## Try it
Pull out every line of the listing below where "carrito" appears.

## Data to examine
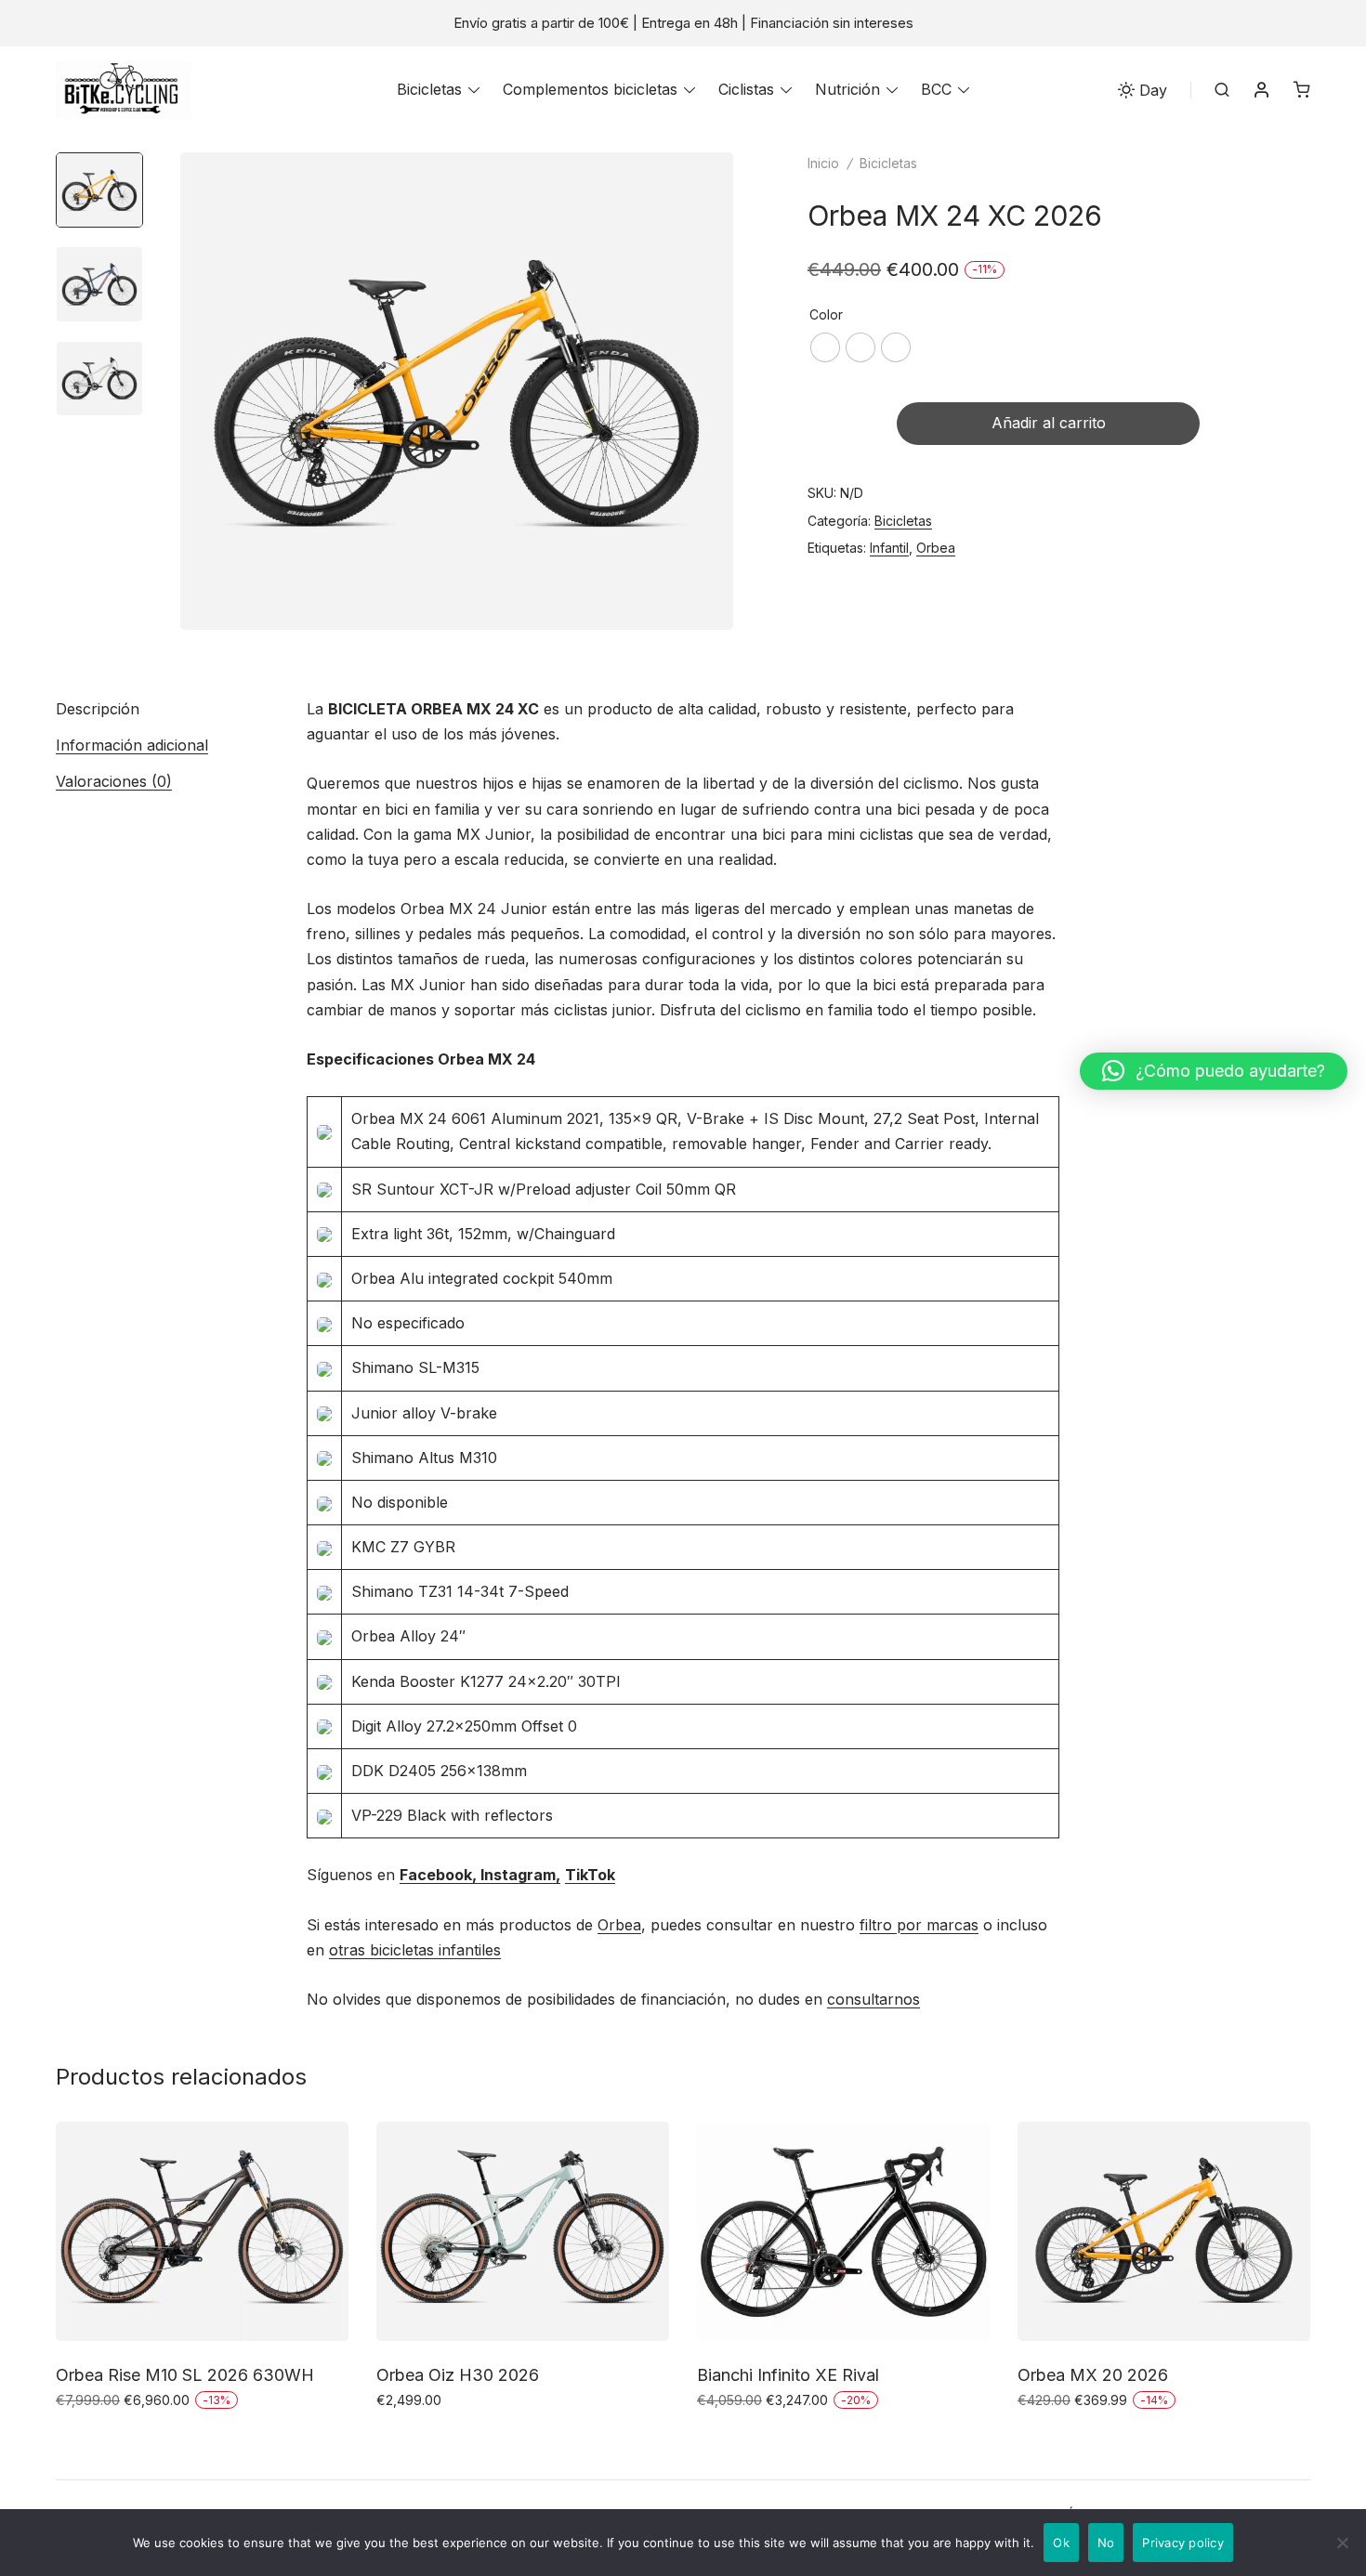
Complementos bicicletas (590, 89)
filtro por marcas (919, 1925)
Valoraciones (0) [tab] (114, 781)
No (1106, 2542)
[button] (1213, 1071)
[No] (1342, 2542)
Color (826, 314)
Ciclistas (746, 89)
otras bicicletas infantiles (415, 1950)
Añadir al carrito (1049, 422)
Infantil (889, 548)
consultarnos (873, 1999)
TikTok (590, 1874)
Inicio (823, 163)
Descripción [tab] (97, 709)
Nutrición (847, 89)
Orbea (935, 548)
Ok (1061, 2542)
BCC (936, 89)
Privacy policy (1183, 2542)
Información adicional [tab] (132, 745)
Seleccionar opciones (133, 2439)
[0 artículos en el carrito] (1302, 89)
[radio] (825, 347)
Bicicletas (429, 89)
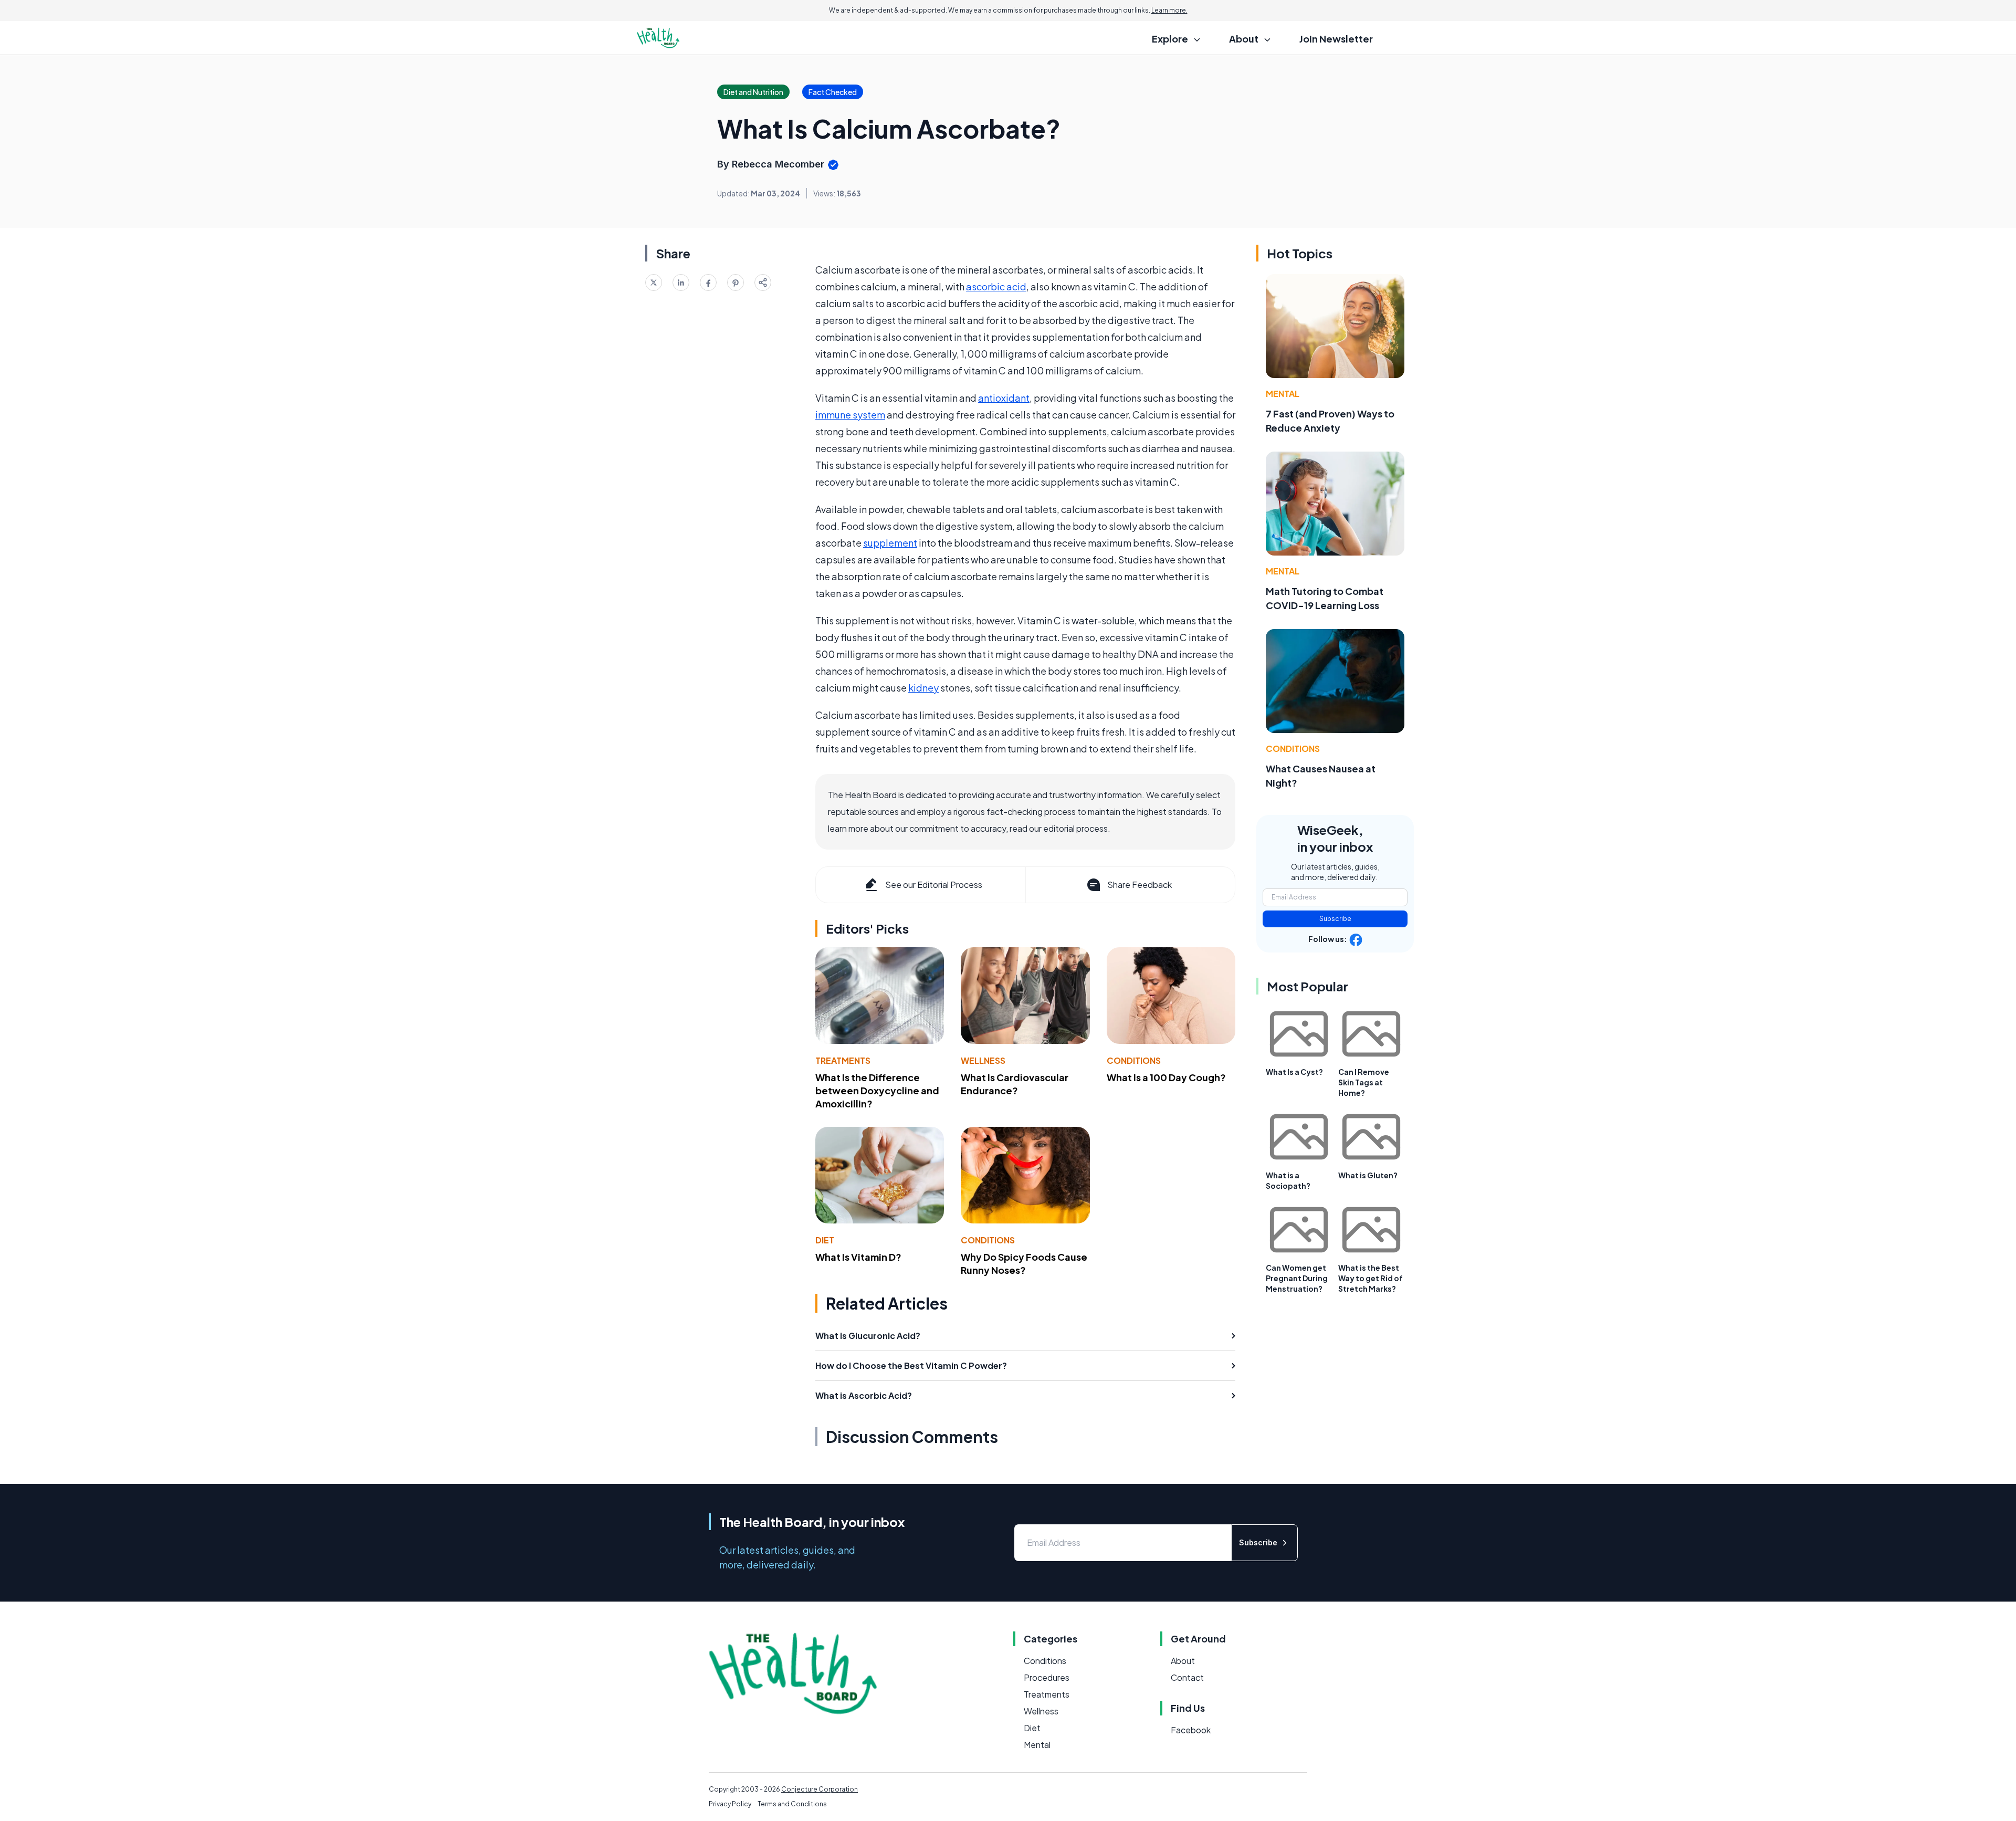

## Task output
Añadir al carrito (1049, 422)
[0 artículos en el carrito] (1302, 89)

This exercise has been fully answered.